## Texto para leer
::::::::::
Desnudar al extractivismo: repensar el origen y destino de la riqueza
“La tierra y las mujeres no somos territorios de conquista”. “Nosotras somos ricas, tenemos lo que quieras del territorio: cazamos y pescamos, y hay toda clase de hortalizas. ¿Qué pobres vamos a ser? No tener naturaleza es ser pobre”
Testimonios recogidos en “La vida en el centro y el crudo bajo tierra: El Yasuní en clave feminista” [1]
La defensa de la política extractivista se desenvuelve en un discurso que mezcla una serie de desafíos realmente existentes, con todo un juego retórico plagado de omisiones, desactivaciones simbólicas de campos de poder y valor, y mitificaciones históricas ―en la cuales el “desarrollo” es pilar fundamental―, que en su conjunto ofrecen una conclusión profundamente conservadora, pero que en ningún modo es cierta: no hay alternativas más allá del extractivismo.
El circuito de acumulación en los capitalismos extractivos se desarrolla como un proceso metabólico, que intenta capturar, dominar, destruir y/o cooptar todas las formas territoriales de reproducción de la vida para subsumirlas al patrón macro-energético hegemónico. En este sentido, a lo largo de los procesos que constituyen este circuito de acumulación, se van construyendo justificaciones que puedan legitimar cada fase de este modo de explotación capitalista sobre las subjetividades y la naturaleza. Es necesario atender a estas fases para intentar evidenciar cuáles son estas omisiones, desactivaciones y mitificaciones contenidas en el discurso extractivista.
En Teoría económica del capitalismo rentístico de Asdrúbal Baptista, uno de los clásicos de la literatura petrolera venezolana, el autor destaca que la especificidad del capitalismo rentístico radica en el hecho de que su estructura abarca desde el inicio un doble ámbito espacial, un doble ámbito territorial [2] . En esta dualidad geográfica, el origen de la renta petrolera es de escala internacional ―determinada por la lógica de la División Internacional del Trabajo―, y el destino de ésta, estaría enmarcado en una escala nacional, teniendo entonces al Estado como la interfaz de estos dos procesos.
::::::::::
## Datos brutos
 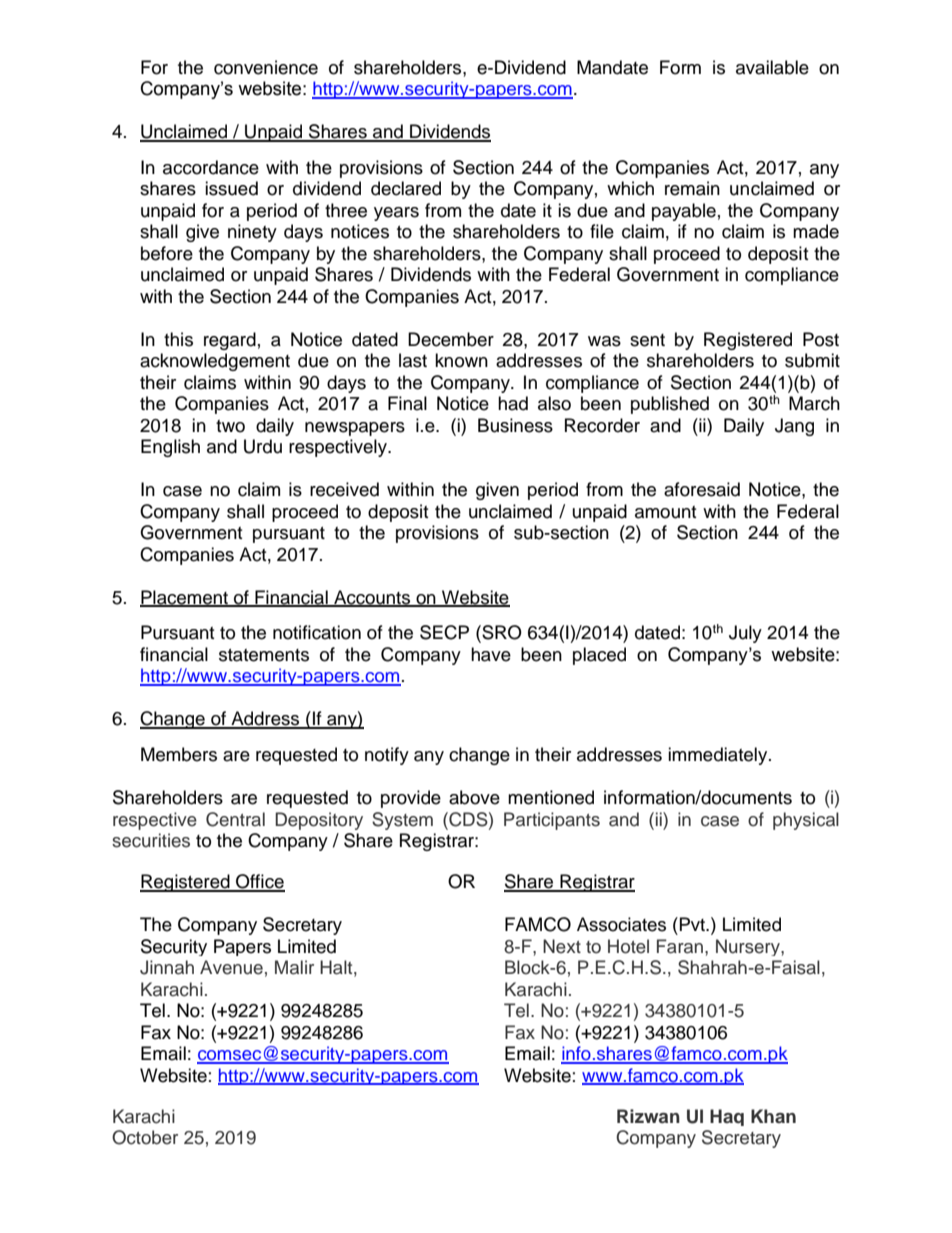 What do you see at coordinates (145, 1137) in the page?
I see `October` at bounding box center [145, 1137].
::::::::::
## Tareas escritas
1. Indica si cada afirmación concuerda con el texto sobre el extractivismo y responde sí o no, citando literalmente las palabras del texto que lo deciden. (a) La conclusión de que no hay alternativas más allá del extractivismo es cierta. (b) Asdrúbal Baptista es el autor de Teoría económica del capitalismo rentístico. (c) El origen de la renta petrolera es de escala nacional.
2. Reproduce sin cambios el fragmento del texto sobre el extractivismo que empieza con las palabras que contienen "Testimonios recogidos en" y termina con "allá del extractivismo.".
El material no interviene en nada de lo que aquí se pide.

## Respuestas por tarea
1.
(a) No: "pero que en ningún modo es cierta".
(b) Sí: "En Teoría económica del capitalismo rentístico de Asdrúbal Baptista".
(c) No: "el origen de la renta petrolera es de escala internacional".

2.
Testimonios recogidos en “La vida en el centro y el crudo bajo tierra: El Yasuní en clave feminista” [1]
La defensa de la política extractivista se desenvuelve en un discurso que mezcla una serie de desafíos realmente existentes, con todo un juego retórico plagado de omisiones, desactivaciones simbólicas de campos de poder y valor, y mitificaciones históricas ―en la cuales el “desarrollo” es pilar fundamental―, que en su conjunto ofrecen una conclusión profundamente conservadora, pero que en ningún modo es cierta: no hay alternativas más allá del extractivismo.